» PROVIDED DATA
· · · · · · ·
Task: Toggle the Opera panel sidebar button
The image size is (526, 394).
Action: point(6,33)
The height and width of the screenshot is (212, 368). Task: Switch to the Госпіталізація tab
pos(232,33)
· · · · · · ·
» PROBLEM REQUIREMENTS
Pull every line from the listing above and copy each one unchanged, character for character.

» SOLUTION TO THIS PROBLEM
Task: Toggle the Opera panel sidebar button
The image size is (526, 394).
Action: point(6,33)
The height and width of the screenshot is (212, 368). Task: Switch to the Госпіталізація tab
pos(232,33)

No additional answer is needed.